日本では毎年のように台風がきて、強い風を吹かせます。吊橋は風によってゆれやすい橋で、アメリカでは風でゆれて落橋してしまった吊橋もあります。橋がゆれるのは、橋のまわりにできる「うず」の影響です。
桁のまわりにできる風の「うず」
強い風でもこわれないよう、明石海峡大橋では、長さ40メートルの大きな模型をつくり、これに風をあてて実験し、風でゆれてこわれない橋桁の形を見つけました。このような実験ができるようになって、大きな吊橋も作れるようになりました。
橋の長大化をはばむ最大の敵のひとつは風です。1879年12月、ゴルフ発祥の地スコットランドのセント・アンドリュースにほど近いテイの入り江を渡る鉄道橋が強風によって落橋し、75名の生命を奪った事故は、橋梁史上有名な話です。この事故をきっかけとして橋桁にかかる風圧への関心が高まることとなしました。

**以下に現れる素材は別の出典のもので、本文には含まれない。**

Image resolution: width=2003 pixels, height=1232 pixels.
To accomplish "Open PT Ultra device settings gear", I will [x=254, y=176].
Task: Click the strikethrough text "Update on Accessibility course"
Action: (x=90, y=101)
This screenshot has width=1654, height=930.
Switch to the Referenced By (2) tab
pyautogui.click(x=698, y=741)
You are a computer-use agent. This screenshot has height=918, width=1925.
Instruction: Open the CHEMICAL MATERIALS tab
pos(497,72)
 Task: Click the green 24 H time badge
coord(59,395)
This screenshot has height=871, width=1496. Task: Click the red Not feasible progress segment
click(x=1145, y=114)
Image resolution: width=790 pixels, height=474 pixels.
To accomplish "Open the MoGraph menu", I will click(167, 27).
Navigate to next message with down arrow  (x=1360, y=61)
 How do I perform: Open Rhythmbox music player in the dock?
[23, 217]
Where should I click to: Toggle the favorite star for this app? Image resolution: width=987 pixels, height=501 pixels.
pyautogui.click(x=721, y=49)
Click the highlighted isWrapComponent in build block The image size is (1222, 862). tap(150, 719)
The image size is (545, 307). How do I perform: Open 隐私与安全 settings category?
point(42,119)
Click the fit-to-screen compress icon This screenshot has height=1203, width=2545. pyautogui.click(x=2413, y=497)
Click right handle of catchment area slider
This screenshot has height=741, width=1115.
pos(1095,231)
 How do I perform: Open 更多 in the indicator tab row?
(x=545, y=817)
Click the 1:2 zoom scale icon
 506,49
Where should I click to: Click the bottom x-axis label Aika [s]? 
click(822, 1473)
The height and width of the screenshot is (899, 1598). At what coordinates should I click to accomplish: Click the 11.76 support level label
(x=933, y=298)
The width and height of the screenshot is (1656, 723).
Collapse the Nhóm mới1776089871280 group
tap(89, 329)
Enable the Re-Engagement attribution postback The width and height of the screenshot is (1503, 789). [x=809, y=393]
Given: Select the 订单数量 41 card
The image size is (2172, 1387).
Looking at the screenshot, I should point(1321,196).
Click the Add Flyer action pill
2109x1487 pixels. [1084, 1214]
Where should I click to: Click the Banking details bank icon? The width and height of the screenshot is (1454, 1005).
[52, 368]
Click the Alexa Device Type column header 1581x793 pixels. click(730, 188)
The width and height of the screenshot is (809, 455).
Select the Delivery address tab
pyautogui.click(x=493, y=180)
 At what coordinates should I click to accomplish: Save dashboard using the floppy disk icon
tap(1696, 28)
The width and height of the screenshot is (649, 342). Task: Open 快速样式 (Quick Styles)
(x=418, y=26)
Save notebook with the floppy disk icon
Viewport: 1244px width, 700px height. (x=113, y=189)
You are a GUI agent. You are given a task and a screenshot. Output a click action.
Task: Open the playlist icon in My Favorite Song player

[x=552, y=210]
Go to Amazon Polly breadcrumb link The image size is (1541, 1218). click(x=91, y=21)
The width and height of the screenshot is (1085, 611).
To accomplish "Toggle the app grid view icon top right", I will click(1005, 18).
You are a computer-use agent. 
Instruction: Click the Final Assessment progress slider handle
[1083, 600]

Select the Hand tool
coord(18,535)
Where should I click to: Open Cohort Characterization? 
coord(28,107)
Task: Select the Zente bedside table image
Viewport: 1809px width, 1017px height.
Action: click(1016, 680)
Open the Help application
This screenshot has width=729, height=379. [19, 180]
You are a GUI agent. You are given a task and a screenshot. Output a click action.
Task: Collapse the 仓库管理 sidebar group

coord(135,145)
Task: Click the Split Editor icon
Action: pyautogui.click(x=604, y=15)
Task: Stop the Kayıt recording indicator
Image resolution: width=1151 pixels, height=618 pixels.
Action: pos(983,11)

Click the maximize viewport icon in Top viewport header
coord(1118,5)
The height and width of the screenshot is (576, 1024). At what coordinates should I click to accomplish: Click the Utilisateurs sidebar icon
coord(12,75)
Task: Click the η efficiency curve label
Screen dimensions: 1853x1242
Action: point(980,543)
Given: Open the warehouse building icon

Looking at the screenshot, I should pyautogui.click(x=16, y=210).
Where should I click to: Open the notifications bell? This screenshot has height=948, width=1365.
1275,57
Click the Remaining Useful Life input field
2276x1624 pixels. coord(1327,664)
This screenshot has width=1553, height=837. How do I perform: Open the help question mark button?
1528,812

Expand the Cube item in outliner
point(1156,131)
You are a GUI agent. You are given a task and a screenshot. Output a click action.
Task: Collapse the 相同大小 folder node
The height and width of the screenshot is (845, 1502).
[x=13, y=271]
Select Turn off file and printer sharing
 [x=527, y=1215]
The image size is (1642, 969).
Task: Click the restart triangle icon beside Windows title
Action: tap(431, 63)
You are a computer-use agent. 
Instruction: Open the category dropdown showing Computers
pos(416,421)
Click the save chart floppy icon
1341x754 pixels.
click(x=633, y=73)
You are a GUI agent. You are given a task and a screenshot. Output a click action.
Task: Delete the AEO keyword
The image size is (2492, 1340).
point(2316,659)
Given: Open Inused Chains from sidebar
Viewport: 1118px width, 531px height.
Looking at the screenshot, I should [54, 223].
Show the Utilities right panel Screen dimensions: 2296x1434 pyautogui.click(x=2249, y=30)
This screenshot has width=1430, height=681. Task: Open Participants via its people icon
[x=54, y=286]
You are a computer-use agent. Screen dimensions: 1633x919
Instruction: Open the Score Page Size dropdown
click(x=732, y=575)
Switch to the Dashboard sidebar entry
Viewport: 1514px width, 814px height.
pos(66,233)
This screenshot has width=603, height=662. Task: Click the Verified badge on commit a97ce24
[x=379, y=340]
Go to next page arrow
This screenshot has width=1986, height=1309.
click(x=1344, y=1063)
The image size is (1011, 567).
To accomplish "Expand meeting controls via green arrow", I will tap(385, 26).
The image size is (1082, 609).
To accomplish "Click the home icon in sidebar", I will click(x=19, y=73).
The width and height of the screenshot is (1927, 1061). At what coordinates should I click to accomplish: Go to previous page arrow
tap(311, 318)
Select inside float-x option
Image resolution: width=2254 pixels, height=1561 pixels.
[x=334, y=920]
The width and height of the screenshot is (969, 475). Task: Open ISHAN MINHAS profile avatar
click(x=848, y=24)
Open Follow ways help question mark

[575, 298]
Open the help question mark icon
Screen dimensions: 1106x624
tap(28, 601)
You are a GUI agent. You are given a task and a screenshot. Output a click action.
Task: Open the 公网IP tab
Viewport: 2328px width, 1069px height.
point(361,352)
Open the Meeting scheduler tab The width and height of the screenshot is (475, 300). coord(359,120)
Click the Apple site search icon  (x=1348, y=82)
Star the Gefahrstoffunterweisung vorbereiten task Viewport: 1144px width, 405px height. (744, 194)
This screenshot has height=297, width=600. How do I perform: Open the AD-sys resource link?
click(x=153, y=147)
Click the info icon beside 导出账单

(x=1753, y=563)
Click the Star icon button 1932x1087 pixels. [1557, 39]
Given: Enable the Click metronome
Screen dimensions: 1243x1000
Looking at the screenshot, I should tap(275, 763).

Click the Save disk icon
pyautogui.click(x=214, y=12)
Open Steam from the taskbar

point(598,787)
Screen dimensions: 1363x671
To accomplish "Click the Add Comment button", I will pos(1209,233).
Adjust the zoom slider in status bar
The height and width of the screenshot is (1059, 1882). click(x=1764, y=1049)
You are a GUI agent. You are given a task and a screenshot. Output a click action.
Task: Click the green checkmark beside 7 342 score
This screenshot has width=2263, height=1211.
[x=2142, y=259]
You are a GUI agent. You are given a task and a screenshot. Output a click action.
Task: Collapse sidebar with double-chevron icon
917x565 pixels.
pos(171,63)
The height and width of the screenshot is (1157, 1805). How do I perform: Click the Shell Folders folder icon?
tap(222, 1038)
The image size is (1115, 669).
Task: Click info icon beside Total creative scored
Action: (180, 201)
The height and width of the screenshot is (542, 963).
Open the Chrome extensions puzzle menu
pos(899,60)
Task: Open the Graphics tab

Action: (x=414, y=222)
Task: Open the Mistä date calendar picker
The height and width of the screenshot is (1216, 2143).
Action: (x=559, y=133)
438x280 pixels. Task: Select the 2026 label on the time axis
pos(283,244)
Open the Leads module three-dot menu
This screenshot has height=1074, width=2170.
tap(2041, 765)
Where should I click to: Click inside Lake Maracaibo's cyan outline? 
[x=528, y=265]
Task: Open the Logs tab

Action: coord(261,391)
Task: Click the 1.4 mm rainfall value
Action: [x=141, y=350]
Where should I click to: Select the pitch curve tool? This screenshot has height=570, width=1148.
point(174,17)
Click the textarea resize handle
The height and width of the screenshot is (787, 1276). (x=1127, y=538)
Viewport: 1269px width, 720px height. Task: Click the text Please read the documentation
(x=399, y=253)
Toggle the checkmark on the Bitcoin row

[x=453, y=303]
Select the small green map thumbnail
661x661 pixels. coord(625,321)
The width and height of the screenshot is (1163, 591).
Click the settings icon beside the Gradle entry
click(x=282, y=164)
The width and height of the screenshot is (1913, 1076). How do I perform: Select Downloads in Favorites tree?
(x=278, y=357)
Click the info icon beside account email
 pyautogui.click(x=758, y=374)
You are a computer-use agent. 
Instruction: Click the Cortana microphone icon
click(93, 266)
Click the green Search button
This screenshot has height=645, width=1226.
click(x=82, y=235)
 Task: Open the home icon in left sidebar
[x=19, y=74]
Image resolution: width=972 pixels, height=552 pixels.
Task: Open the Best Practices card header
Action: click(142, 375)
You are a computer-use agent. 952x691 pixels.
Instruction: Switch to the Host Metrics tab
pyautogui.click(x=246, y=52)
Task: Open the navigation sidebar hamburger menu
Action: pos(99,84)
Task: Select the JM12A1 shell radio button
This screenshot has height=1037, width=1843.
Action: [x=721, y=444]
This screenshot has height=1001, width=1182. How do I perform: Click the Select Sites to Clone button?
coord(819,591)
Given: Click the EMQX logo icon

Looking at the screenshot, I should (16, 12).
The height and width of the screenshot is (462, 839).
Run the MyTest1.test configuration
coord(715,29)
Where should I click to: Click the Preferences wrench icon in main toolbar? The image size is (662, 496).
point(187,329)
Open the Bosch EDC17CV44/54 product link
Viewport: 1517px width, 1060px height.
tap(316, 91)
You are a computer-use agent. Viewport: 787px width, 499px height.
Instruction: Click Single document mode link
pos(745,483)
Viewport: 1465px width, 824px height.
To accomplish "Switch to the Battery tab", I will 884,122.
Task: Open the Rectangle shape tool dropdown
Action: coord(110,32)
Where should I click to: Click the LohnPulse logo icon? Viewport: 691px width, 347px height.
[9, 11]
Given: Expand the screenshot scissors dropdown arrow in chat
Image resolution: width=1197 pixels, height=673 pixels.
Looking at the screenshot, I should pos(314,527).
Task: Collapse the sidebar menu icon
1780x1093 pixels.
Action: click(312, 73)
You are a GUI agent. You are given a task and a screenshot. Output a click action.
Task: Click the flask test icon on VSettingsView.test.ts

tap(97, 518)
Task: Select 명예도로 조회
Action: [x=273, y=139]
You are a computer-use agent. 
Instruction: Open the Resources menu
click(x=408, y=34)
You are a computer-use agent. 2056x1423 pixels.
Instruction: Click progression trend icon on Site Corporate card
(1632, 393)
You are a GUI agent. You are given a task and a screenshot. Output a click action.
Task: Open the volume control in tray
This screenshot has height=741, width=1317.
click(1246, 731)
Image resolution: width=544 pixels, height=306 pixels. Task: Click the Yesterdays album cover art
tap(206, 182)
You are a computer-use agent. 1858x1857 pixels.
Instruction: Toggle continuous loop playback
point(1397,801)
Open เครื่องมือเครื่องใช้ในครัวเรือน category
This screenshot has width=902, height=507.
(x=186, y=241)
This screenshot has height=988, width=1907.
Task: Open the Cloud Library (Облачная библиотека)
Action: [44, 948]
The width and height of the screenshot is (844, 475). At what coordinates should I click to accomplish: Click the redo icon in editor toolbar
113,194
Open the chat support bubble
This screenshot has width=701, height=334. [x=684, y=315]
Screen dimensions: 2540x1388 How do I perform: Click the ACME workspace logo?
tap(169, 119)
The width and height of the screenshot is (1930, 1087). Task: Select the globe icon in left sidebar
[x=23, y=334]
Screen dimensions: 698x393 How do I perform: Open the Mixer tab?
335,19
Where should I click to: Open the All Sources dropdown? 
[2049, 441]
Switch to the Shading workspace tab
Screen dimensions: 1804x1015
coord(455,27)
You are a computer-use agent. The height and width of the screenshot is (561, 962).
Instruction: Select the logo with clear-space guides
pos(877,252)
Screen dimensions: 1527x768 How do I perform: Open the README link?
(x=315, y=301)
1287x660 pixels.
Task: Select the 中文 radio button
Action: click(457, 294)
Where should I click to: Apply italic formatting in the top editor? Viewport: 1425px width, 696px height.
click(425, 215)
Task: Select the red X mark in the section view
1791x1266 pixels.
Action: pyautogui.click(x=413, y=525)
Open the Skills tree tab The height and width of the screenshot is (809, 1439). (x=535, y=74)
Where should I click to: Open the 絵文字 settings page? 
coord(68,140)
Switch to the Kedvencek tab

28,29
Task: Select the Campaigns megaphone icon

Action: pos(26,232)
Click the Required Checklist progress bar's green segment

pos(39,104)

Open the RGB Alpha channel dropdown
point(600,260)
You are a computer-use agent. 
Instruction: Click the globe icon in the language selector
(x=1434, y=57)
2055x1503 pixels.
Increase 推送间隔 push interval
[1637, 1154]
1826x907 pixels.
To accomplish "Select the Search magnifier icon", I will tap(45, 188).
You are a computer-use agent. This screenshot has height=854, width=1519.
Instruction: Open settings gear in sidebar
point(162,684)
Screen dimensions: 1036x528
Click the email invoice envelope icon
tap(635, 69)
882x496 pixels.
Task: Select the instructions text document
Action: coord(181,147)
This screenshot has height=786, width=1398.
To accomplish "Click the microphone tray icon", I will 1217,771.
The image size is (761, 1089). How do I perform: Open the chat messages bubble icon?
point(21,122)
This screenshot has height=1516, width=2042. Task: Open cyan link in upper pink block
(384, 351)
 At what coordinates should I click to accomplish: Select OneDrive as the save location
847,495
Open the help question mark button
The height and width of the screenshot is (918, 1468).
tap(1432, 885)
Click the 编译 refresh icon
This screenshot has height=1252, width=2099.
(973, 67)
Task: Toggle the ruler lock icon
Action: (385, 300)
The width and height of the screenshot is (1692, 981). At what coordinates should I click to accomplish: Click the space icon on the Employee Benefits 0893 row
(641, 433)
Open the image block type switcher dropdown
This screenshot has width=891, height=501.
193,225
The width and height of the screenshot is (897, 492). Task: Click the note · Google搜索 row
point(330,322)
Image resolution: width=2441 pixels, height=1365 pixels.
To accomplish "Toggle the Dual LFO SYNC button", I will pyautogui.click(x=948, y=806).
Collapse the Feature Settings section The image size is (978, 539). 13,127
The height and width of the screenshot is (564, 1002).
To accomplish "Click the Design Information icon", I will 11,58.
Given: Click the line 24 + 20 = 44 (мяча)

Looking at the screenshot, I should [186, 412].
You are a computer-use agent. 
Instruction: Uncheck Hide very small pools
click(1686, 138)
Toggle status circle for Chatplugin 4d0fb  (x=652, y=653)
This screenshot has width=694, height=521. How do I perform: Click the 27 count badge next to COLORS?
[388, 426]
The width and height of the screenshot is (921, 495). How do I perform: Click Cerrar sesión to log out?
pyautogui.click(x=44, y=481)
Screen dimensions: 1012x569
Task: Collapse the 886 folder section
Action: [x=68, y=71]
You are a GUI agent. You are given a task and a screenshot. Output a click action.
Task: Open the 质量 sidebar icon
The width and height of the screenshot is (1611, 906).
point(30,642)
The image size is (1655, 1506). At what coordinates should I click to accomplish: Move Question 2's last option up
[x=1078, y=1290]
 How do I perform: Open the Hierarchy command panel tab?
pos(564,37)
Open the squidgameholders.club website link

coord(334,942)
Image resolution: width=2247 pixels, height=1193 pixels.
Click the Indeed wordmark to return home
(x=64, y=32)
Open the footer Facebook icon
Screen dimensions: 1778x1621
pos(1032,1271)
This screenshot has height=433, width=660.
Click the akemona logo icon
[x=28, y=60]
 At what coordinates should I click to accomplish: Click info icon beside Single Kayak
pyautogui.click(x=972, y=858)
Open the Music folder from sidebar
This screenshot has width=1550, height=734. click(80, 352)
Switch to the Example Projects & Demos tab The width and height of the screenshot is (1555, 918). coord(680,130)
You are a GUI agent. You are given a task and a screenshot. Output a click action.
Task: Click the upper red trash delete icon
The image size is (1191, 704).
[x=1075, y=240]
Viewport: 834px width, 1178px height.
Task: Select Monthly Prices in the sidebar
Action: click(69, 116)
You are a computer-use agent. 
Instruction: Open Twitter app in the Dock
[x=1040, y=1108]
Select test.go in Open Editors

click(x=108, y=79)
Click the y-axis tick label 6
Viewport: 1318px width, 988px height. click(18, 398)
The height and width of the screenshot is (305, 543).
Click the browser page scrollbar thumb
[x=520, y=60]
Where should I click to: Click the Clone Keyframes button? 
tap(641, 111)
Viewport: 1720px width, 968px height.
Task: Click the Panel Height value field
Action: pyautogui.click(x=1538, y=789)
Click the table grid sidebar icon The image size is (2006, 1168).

今世紀に入ると、アメリカで吊橋がスパンを延ばしはじめました。同時に設計において弾性理論の代わりに撓度(たわみ)理論が採用されるようになると、経済的にするため桁の高さを低くおさえるようになりました。その結果、吊橋は再び風の試練を受けることになったのです。これが1940年に風による桁の振動で落橋したタコマナロウス吊橋の事故です。人が歩ける程度の風速で起こったこの落橋事故によって、吊橋の設計には風圧だけでなく、風の働きで起きる振動も考慮しなければならないことが分かりました。